Document text:
=== Section Start ===

Because Lumbee residents formed a strong majority in Pembroke through the early twentieth century, the social architecture of Jim Crow took a different shape here. There were still racial categories and separations. But the kind of total exclusion practiced in nearby white-majority towns of St. Pauls or Red Springs was harder to enforce where the excluded group ran most of the local businesses. Even so, the town was governed by its white minority through a state-imposed appointment system from 1917 until 1947, when local Lumbee organizing finally persuaded the governor to restore elected government. The Lumbees promptly elected their first Lumbee mayor. Old Main, the original Croatan Normal School building, and the former Pembroke High School are both on the National Register of Historic Places — markers of a community that built its own institutions when it had to.

=== Section End ===

Records in a dataset:
=== Section Start ===

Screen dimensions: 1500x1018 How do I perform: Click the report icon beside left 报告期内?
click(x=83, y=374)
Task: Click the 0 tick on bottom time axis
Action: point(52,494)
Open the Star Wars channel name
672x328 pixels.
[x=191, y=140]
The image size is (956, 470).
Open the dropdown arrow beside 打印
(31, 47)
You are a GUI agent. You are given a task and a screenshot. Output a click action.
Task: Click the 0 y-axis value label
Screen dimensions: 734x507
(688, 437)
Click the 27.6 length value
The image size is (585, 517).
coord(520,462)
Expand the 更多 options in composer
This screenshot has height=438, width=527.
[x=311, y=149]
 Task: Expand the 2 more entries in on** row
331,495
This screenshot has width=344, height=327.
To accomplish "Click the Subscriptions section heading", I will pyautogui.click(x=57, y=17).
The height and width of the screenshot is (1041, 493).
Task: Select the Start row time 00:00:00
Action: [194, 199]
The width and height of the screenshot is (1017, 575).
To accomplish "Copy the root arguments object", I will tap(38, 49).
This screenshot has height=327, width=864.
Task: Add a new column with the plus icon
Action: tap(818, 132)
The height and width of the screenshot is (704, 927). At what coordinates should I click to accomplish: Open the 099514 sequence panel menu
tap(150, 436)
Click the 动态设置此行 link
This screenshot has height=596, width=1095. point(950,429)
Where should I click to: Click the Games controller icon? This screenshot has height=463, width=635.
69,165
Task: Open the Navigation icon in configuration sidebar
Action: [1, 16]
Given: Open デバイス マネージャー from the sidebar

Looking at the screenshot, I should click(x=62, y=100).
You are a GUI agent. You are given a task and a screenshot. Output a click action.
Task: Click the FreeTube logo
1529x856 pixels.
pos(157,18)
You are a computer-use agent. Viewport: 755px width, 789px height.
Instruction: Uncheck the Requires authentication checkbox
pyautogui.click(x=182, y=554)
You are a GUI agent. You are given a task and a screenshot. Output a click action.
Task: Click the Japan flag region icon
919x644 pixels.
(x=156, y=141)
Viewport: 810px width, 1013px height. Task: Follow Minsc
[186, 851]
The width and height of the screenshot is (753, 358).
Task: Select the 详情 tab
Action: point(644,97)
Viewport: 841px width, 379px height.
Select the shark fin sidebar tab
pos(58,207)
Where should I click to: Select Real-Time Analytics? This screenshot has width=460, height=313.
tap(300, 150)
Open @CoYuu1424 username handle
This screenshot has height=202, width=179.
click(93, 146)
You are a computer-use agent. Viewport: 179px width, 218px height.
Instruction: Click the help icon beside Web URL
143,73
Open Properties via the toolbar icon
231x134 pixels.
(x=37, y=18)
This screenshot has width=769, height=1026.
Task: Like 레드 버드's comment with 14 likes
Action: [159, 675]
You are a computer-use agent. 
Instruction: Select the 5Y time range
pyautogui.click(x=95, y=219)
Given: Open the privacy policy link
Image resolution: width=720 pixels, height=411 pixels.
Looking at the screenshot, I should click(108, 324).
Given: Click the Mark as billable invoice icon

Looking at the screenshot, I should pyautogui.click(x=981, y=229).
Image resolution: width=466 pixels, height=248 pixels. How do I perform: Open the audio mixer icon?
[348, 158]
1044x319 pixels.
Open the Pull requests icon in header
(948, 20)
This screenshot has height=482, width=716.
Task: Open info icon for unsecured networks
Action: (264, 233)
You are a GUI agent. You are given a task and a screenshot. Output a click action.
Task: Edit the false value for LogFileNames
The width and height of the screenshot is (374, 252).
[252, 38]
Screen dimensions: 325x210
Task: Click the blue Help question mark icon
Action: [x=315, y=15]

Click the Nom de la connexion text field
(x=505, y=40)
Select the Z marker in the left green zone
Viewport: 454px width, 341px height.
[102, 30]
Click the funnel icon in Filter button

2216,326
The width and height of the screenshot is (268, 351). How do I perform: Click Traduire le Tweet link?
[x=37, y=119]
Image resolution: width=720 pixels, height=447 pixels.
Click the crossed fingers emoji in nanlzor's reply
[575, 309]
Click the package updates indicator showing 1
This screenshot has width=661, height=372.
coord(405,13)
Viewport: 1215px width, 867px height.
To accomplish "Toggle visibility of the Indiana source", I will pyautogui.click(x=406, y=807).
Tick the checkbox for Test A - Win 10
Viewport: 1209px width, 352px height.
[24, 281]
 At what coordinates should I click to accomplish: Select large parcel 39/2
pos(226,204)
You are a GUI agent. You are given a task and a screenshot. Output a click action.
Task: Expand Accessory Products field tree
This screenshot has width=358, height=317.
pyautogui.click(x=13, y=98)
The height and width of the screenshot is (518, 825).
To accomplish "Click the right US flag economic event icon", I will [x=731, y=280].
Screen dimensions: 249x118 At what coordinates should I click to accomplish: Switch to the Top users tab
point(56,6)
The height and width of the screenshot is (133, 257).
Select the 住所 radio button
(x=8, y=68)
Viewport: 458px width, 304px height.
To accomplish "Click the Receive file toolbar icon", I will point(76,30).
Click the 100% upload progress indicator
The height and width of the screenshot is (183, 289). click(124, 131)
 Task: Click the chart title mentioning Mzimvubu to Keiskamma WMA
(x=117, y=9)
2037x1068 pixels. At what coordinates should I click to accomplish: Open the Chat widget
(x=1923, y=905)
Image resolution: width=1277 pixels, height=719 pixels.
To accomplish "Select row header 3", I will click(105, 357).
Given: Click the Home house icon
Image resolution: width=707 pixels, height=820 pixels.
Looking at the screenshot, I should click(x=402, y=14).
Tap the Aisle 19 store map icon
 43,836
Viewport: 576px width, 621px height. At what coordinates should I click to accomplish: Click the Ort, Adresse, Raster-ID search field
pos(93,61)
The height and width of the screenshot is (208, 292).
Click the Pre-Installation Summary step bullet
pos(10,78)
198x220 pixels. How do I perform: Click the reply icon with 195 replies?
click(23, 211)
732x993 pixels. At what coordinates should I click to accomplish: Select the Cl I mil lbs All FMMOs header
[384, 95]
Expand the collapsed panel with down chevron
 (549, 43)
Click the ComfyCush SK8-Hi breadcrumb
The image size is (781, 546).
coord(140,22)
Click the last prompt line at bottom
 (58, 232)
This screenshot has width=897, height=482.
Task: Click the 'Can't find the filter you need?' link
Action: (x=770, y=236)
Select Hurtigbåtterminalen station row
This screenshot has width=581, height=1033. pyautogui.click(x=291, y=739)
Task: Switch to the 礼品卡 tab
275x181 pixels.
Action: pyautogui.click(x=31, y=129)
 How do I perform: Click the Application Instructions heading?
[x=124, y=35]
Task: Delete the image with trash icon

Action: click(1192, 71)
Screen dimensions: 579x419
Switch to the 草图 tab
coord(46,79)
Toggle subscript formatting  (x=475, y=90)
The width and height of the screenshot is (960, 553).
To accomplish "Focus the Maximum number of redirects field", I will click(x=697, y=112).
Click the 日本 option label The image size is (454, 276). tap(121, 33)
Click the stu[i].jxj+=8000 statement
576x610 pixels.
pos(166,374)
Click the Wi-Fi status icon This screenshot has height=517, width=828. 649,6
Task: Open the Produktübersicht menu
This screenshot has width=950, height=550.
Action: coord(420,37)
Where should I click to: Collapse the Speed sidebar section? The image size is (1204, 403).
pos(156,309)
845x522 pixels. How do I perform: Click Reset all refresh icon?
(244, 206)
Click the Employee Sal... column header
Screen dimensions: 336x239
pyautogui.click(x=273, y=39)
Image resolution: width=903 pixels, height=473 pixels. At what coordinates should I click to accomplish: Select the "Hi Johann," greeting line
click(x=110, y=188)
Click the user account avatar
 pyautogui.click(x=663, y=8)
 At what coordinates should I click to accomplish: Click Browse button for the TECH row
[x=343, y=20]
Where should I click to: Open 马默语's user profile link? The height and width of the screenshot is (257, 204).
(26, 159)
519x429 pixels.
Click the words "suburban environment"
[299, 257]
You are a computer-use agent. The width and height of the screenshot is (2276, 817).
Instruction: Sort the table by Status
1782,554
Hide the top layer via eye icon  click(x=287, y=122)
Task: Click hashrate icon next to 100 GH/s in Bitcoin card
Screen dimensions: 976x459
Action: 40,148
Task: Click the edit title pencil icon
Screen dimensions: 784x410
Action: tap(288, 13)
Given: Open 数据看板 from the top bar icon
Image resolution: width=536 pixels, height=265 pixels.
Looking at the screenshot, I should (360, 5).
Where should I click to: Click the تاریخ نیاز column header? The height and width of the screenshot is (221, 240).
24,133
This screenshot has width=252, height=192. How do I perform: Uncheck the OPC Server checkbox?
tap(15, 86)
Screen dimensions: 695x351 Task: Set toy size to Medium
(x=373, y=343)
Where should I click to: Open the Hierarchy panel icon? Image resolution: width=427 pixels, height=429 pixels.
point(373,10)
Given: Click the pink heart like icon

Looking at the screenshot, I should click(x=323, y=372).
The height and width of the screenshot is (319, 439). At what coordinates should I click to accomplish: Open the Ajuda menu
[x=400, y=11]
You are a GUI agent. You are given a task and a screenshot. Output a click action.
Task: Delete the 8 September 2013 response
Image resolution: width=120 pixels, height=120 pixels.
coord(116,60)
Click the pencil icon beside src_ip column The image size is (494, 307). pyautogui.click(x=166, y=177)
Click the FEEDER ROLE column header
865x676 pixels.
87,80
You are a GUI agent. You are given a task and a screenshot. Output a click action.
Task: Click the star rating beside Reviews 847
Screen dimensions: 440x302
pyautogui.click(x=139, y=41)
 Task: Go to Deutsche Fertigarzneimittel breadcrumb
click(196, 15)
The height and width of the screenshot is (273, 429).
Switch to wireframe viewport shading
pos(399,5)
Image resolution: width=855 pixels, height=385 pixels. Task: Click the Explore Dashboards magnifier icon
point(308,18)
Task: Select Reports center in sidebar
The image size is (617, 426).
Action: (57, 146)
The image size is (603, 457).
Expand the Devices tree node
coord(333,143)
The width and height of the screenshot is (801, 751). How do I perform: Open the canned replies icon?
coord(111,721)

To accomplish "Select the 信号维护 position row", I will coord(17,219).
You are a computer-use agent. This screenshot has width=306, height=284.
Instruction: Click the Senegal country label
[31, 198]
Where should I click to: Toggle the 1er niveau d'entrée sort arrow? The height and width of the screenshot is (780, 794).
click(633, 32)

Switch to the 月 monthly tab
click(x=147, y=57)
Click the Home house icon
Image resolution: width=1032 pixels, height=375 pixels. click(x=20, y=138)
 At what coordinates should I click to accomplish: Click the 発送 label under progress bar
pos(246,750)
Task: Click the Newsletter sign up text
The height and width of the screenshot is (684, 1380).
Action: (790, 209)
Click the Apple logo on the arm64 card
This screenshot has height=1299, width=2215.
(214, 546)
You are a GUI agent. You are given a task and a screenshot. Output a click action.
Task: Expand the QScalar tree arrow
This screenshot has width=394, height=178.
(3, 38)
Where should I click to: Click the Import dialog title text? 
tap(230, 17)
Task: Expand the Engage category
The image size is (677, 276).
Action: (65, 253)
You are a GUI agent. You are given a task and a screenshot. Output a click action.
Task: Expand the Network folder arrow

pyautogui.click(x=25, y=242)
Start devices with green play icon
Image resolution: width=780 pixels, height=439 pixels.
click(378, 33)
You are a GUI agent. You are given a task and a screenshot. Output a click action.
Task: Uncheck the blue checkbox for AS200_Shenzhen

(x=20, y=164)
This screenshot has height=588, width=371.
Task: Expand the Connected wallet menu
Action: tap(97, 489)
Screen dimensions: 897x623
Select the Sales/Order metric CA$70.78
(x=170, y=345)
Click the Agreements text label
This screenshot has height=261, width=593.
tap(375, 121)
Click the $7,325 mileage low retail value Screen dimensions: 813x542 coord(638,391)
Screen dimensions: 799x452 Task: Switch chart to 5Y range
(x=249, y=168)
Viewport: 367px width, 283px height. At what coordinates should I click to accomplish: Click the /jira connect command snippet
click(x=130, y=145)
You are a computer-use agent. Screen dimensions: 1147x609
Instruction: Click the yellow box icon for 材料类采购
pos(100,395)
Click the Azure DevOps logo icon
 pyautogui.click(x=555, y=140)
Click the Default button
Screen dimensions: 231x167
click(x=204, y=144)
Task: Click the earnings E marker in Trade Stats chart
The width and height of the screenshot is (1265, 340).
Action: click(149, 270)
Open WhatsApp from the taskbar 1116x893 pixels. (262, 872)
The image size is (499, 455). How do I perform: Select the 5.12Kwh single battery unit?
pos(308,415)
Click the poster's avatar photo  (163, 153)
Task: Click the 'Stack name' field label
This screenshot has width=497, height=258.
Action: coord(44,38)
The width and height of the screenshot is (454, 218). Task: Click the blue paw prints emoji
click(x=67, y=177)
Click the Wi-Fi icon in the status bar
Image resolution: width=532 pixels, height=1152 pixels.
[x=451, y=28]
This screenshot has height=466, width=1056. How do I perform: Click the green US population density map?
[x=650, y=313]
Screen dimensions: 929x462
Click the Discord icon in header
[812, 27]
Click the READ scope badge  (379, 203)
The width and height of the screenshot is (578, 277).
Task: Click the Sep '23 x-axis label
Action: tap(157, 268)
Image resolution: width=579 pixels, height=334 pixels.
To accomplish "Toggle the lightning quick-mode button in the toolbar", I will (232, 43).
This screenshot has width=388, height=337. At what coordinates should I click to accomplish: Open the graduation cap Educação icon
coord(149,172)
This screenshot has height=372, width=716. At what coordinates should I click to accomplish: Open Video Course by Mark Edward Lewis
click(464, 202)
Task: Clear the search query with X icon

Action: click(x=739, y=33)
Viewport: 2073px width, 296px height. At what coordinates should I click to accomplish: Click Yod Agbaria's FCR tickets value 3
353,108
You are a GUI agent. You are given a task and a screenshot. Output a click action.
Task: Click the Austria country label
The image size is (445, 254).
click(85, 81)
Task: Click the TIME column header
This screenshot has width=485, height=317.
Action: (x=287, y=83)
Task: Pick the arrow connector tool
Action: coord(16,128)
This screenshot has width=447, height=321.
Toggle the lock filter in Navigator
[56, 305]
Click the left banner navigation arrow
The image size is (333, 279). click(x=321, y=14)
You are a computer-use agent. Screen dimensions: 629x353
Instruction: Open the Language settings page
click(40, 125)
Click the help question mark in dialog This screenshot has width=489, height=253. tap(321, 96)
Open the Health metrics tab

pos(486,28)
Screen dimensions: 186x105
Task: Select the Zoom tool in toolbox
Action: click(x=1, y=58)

=== Section End ===

List of tasks:
(1) Could you repeat the passage on Pembroke from "Because Lumbee residents" up to and including "when it had to."?
(2) Would you continue the passage on Pembroke's Lumbee community from where it stops?

Results of the tasks:
(1)
Because Lumbee residents formed a strong majority in Pembroke through the early twentieth century, the social architecture of Jim Crow took a different shape here. There were still racial categories and separations. But the kind of total exclusion practiced in nearby white-majority towns of St. Pauls or Red Springs was harder to enforce where the excluded group ran most of the local businesses. Even so, the town was governed by its white minority through a state-imposed appointment system from 1917 until 1947, when local Lumbee organizing finally persuaded the governor to restore elected government. The Lumbees promptly elected their first Lumbee mayor. Old Main, the original Croatan Normal School building, and the former Pembroke High School are both on the National Register of Historic Places — markers of a community that built its own institutions when it had to.

(2)
The university that began in 1887 with one teacher and 15 students has surpassed 8,000 students today and a remarkable distinction: as an institution founded by American Indians for the education of American Indians, with the continued explicit support of the Lumbee Tribe, UNC Pembroke is one of the few schools in the country where 'Braves' as an athletic nickname is not controversial. The campus also hosts the Givens Performing Arts Center, which functions as the cultural anchor for the eastern Sandhills — touring Broadway shows, orchestras, and the Distinguished Speaker Series that has brought Cory Booker, Bill Nye, Gabby Douglas, and Hill Harper to a town of 2,823 people. The Museum of the Southeast American Indian, inside Old Main, preserves what most American museums never set out to preserve: a Southeastern Native perspective on Southeastern Native history.
Pembroke is about ninety miles inland from the Atlantic, twenty miles north of the South Carolina line, and a short drive from Lumberton in one direction and Maxton in the other. Drive any back road and you pass churches — Lumbee churches, Black churches, white churches, often within a few hundred yards of each other — and modest houses set back among the long-needled pines. The collard sandwich, fried cornbread folded around collards and fatback, is a Lumbee specialty served in places that do not appear on any guidebook. The Lumbee Homecoming, held in late June and early July, brings thousands of Lumbees back to a town small enough that the homecoming becomes the town. Many of the streets are named for the railway workers and educators who built the place. One of them, of course, is Pembroke.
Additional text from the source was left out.